Total RNA was isolated from 10 tissue specimens using TRIzol reagent: samples 1–5 were ICCA tumor tissues and samples 6–10 were matched adjacent normal tissues. All specimens were obtained from patients who underwent curative (R0) resection; the tumor/adjacent pairs for cases 1–5 derived from a 70-year-old woman, a 68-year-old man, a 62-year-old man, a 54-year-old man, and a 63-year-old woman, respectively. All tissues were freshly resected intraoperatively rather than archived. The study was conducted in accordance with institutional ethical standards, and written informed consent was obtained from all participants. This research was approved by the Ethics Committee of Kunming Medical University (approval No. PJ-2021-216). All samples were collected at the Department of Hepatobiliary Surgery, Second Affiliated Hospital of Kunming Medical University, with ethical approval from the institution’s Ethics Committee. Informed consent was obtained from all patients, and all experiments were conducted in accordance with relevant guidelines and the Declaration of Helsinki. RNA extraction followed the manufacturer’s instructions, and RNA concentration and purity were assessed using a NanoPhotometer N50 (Implen), with 1 µL of RNA used for quantification to determine the input amount for reverse transcription.

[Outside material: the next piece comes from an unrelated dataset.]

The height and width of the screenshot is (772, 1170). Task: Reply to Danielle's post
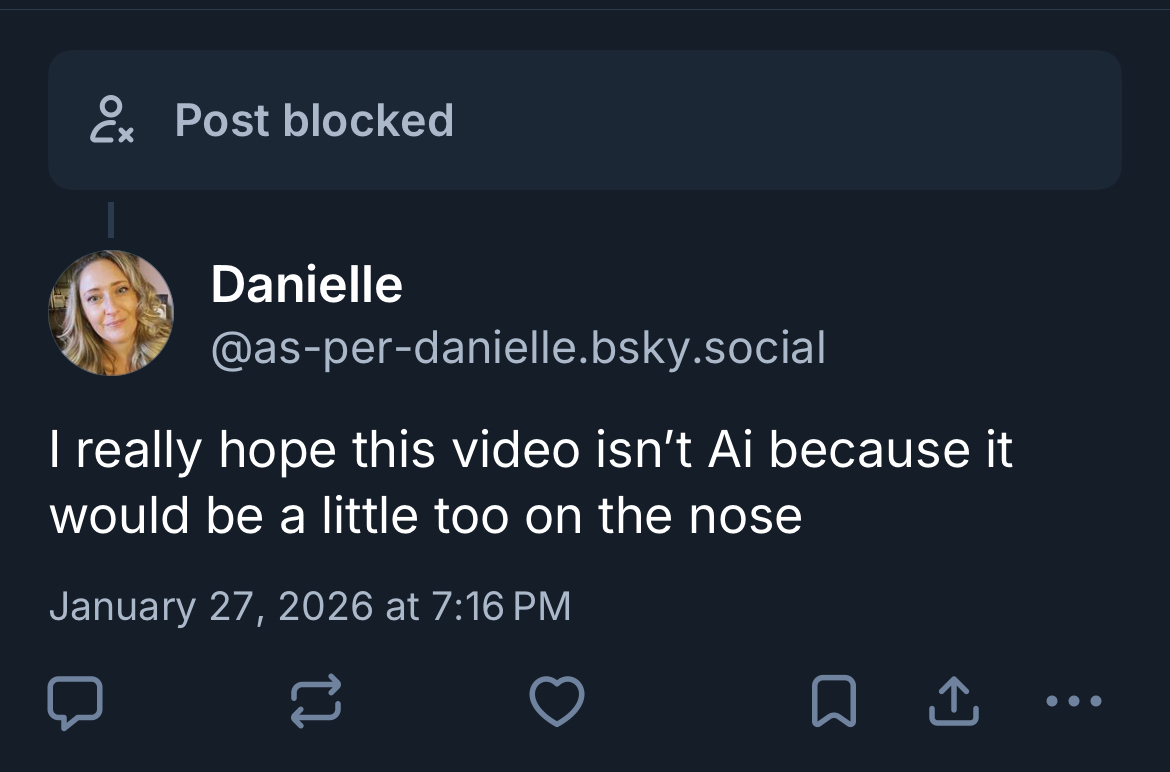pyautogui.click(x=74, y=701)
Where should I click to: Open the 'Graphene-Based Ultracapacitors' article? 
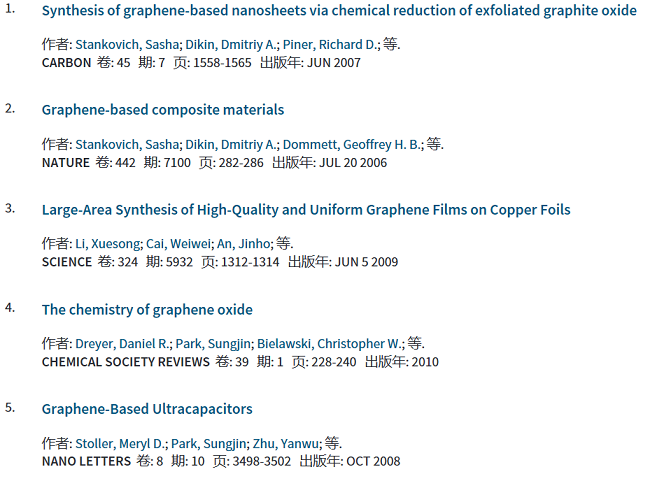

Complementary DNA (cDNA) synthesis was carried out using the SweScript First Strand cDNA Synthesis Kit (QP056, GeneCopoeia), following the manufacturer’s protocol. The synthesized cDNA was diluted 5- to 20-fold with RNase-/DNase-free distilled water. For quantitative PCR (qPCR) reactions, 3 µL of the diluted cDNA was mixed with 5 µL of 2 × Universal Blue SYBR Green qPCR Master Mix (NO.11141ES, YEASEN) and 1 µL each of forward and reverse primers (10 µM). qPCR amplification was performed on a Bio-Rad CFX96 Real-Time PCR Detection System, using 40 cycles under conditions specified in Supplementary Table S1. Primer sequences are provided in Supplementary Table S3. GAPDH was used as the reference gene, and the ΔCt method was employed for basic data processing. The calculation formula for ΔCt was ΔCt = Ct (target gene) − Ct (GAPDH). Furthermore, the ΔΔCt method was adopted to calculate the relative expression levels of the target genes in treatment groups relative to those in control groups, with the formula ΔΔCt = ΔCt (treatment group) − ΔCt (control group). Finally, the relative expression levels of the target genes were calculated using the 2^(−ΔΔCT) method.

Statistical analysis

Statistical analyses were conducted using R software (version 4.2.3) and Cytoscape (v3.10.0). Data are expressed as mean ± standard deviation (SD). The Wilcoxon rank-sum test was used to assess differences between two groups, with p-values < 0.05 considered statistically significant.